→ **GIVEN INSTRUCTION**
Collect every line of the records that contains the string "icon", and copy each such line in full.

___ EXCERPTED DATA ___

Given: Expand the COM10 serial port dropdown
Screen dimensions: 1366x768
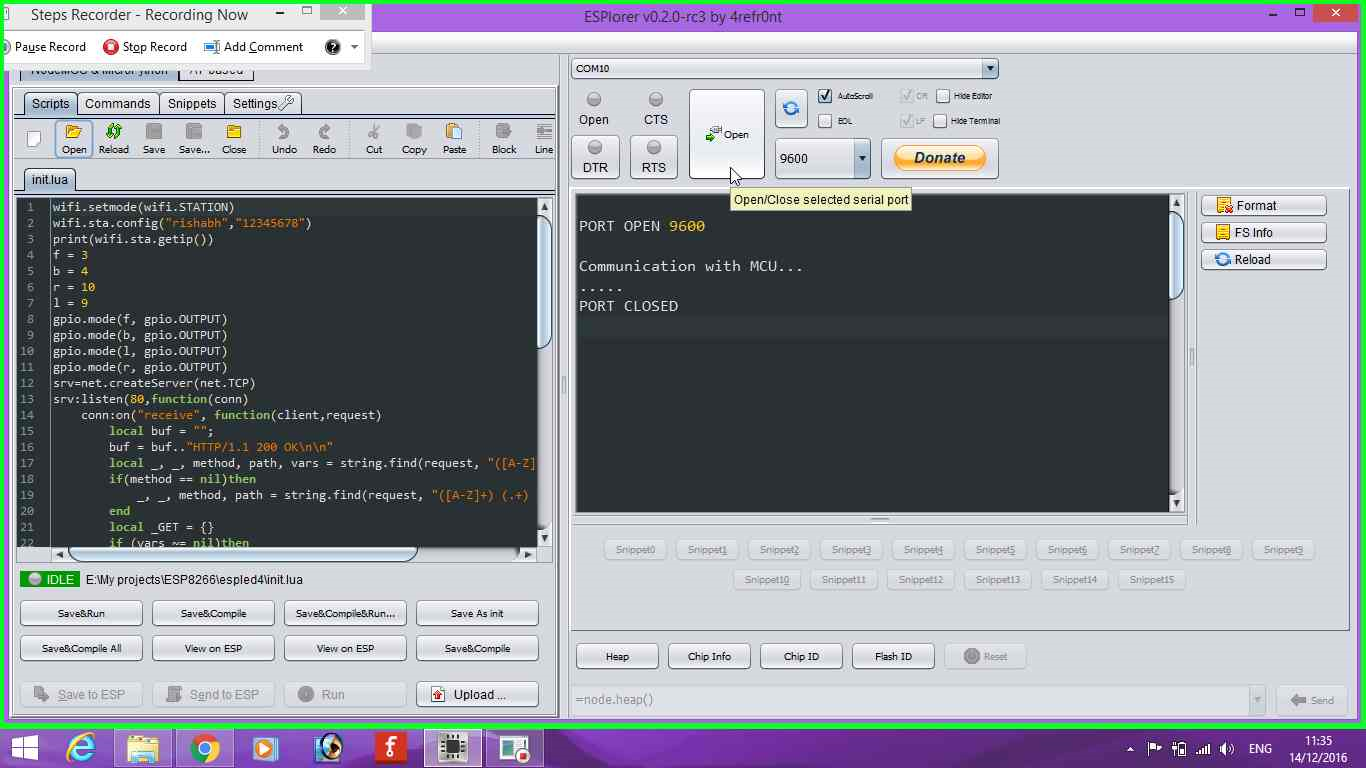Looking at the screenshot, I should coord(989,69).
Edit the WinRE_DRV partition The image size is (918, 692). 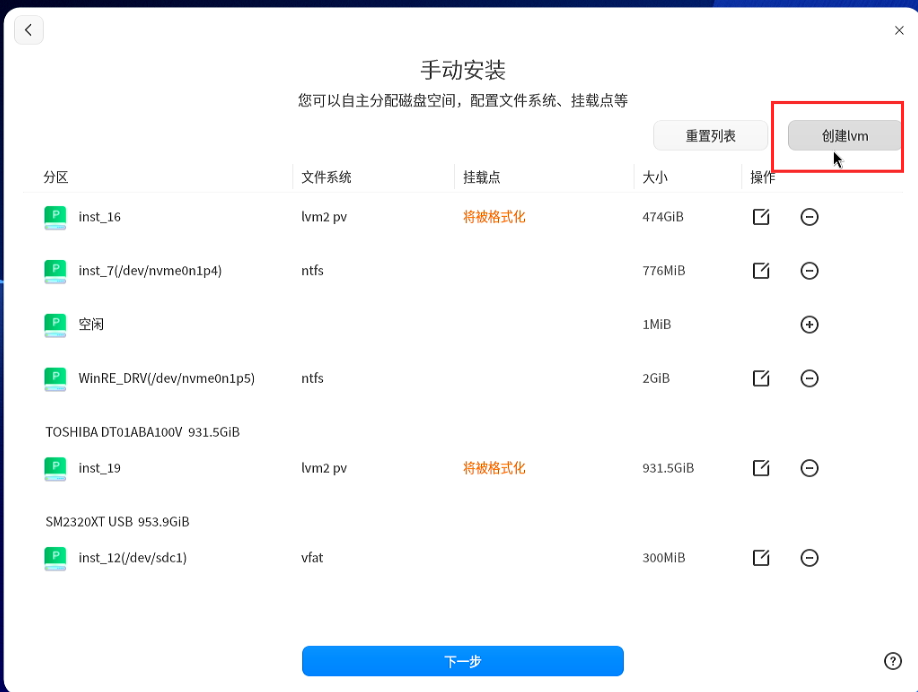click(x=761, y=378)
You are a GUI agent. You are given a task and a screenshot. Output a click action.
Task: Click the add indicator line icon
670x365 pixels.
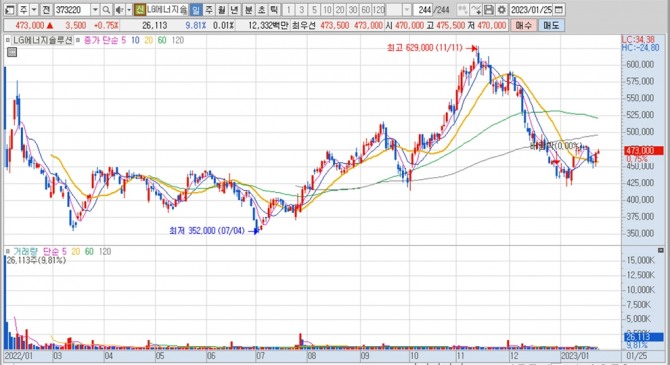[x=476, y=9]
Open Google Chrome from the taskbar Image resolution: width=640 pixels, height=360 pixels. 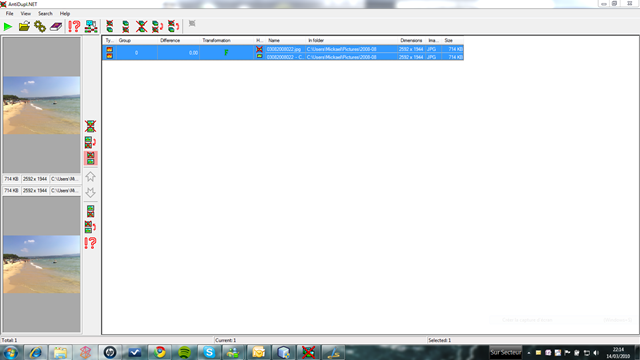click(x=160, y=352)
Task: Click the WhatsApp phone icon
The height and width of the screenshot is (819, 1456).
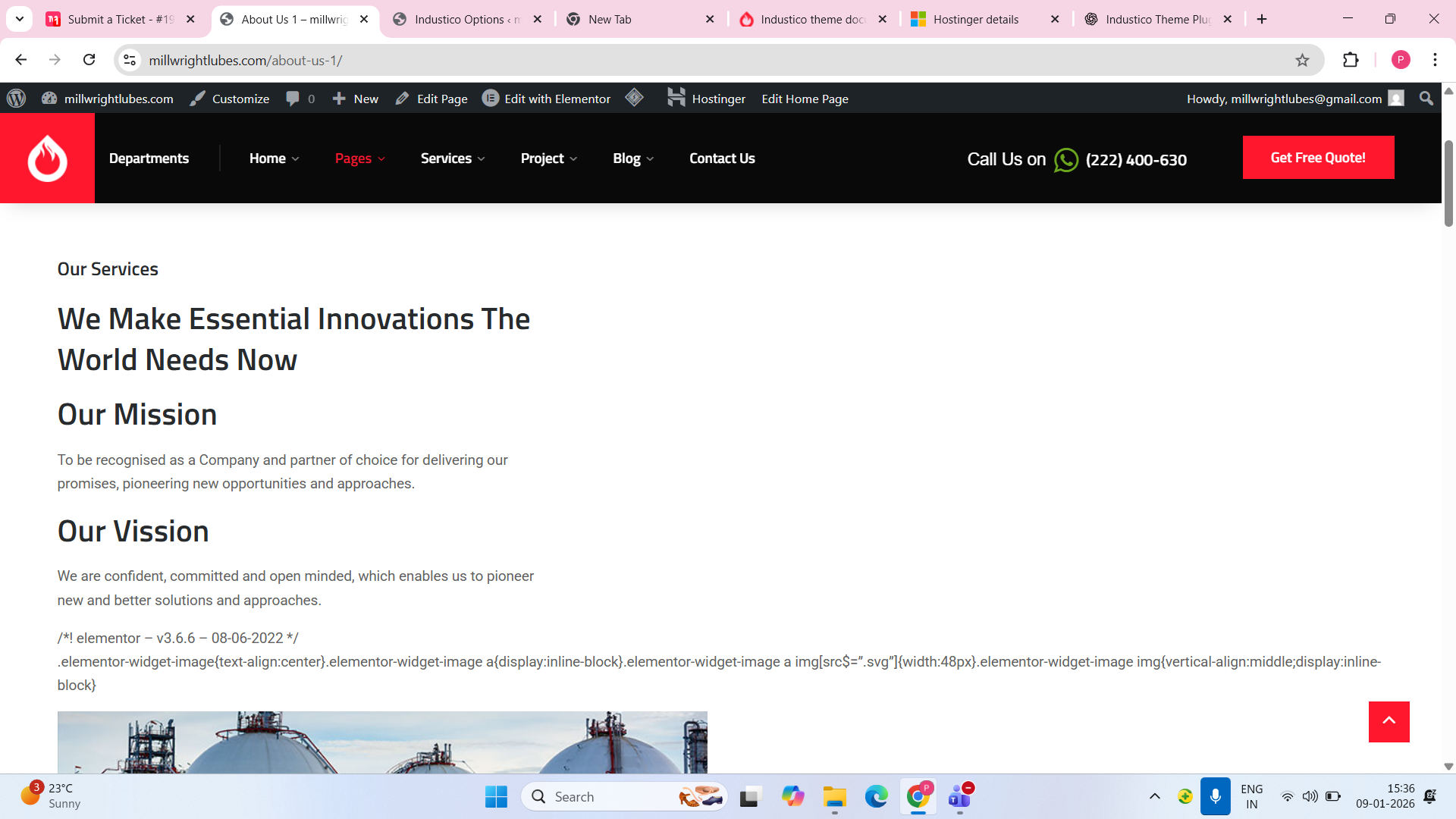Action: pos(1065,160)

___

→ **CORRECT RESPONSE**
Task: Click the add indicator line icon
Task: Click the WhatsApp phone icon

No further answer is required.